First reported by Harjola and Valle in 1974 [2], CSSS is an uncommon complication of coronary artery bypass using LIMA with an incidence varying between 0.07–3.4% in those requiring coronary grafts [3, 4]. It is most commonly caused by atherosclerotic stenosis of the left subclavian artery proximal to the origin of the in situ LIMA graft leading to myocardial ischemia due to reversal of flow in the coronary conduit [5].

Although occasionally asymptomatic [6], CSSS usually presents as recurrent angina after stress to the upper limb [7] but can also manifest with silent ischemia [8, 9], myocardial infarction [10, 11], or heart failure [12, 13]. Symptoms have been reported to occur between 2–31 years following surgery. Symptoms presenting within a year of CABG usually suggest a subclavian stenotic lesion missed at surgery [14].

Proximal aortic arch arteriography is the gold standard for diagnosing subclavian stenosis or occlusion. Alternative diagnostic procedures are Doppler, duplex ultrasonography, or magnetic resonance angiography [13].

There are several options for treating CSSS. These include surgical and radiological guided endovascular procedures. If there is subclavian artery stenosis in the preoperative evaluation, coronary surgery can be combined with a direct subclavian artery bypass.
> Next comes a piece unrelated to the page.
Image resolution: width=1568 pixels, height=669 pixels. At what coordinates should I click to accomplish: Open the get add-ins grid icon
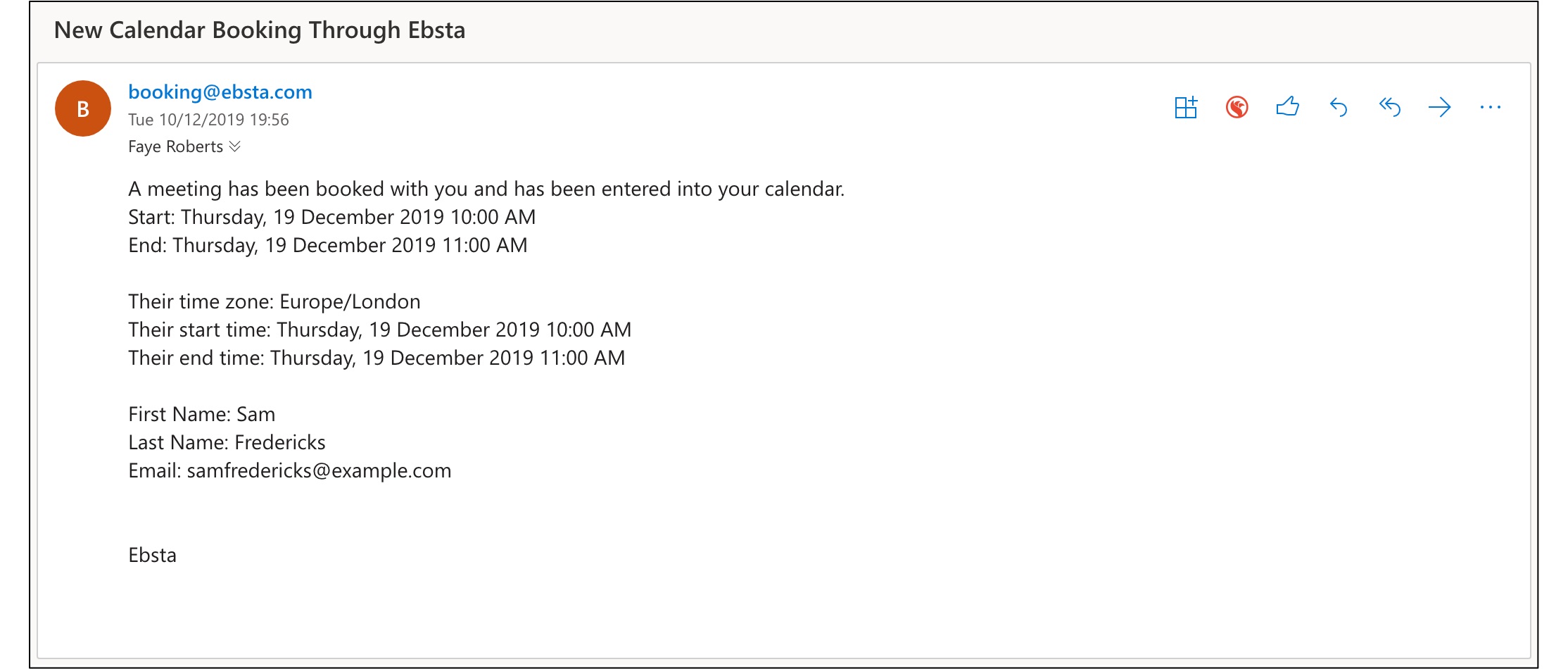coord(1186,108)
However, if subclavian artery stenosis is diagnosed after the coronary bypass surgery, the percutanous approach is more recommended due to its less invasiveness, lower complication rates, and shorter hospital stay compared to surgical treatment [15].

Radiological procedures include percutaneous transluminal balloon angioplasty (PTA) and stenting. The advantages of radiological procedures are minimal invasiveness, avoidance of general anaesthesia, less morbidity, and mortality along with excellent short-term results [16]. However, passing a guide wire may be difficult in chronic occlusion and the restenosis rate for angioplasty is reported to be as high as 40.7% over 5 years in patients with CSSS [17, 18], whilst the rate of recurrent stenosis following stenting is about 16% [19, 20].
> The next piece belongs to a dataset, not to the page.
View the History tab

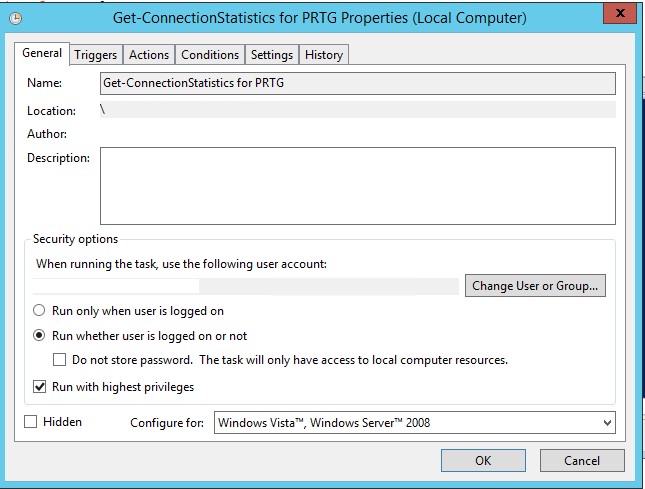(324, 55)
In our case the patient developed symptoms more than 10 years after CABG. Since the stenosis was very close to the vertebral artery, there was a risk of occlusion during stenting. Therefore, bypass grafting was chosen in preference.

Carotid subclavian artery bypass is considered the standard surgical treatment for symptomatic occlusion of proximal subclavian artery [21]. However, preparing an atherosclerotic subclavian artery in our patient for anastomosis was not feasible. In addition, exposure of the subclavian artery and bypass grafting to it through supraclavicular approach is not without technical difficulty, especially with the close proximity to important lymphatic channels and nerves. On the other hand, Infraclavicular exposure of the axillary artery is a straightforward technique routinely performed by vascular surgeons and eliminates some of the potential risks of supraclavicular approach. A review of 10-year experience with carotid-axillary artery bypass revealed a graft patency rate of 96% over a mean follow up of 47 months [22].

4. Conclusion

Coronary-subclavian steal syndrome should be considered in patients presenting with recurrent chest pains after CABG with in situ left internal mammary grafts. Surgical extra anatomical bypass is an effective method of treating this uncommon condition when PTA is not possible. In experienced hands, carotid subclavian artery bypass remains the standard surgical procedure of choice. Carotid axillary artery bypass can be a feasible alternative when the traditional procedures are technically difficult.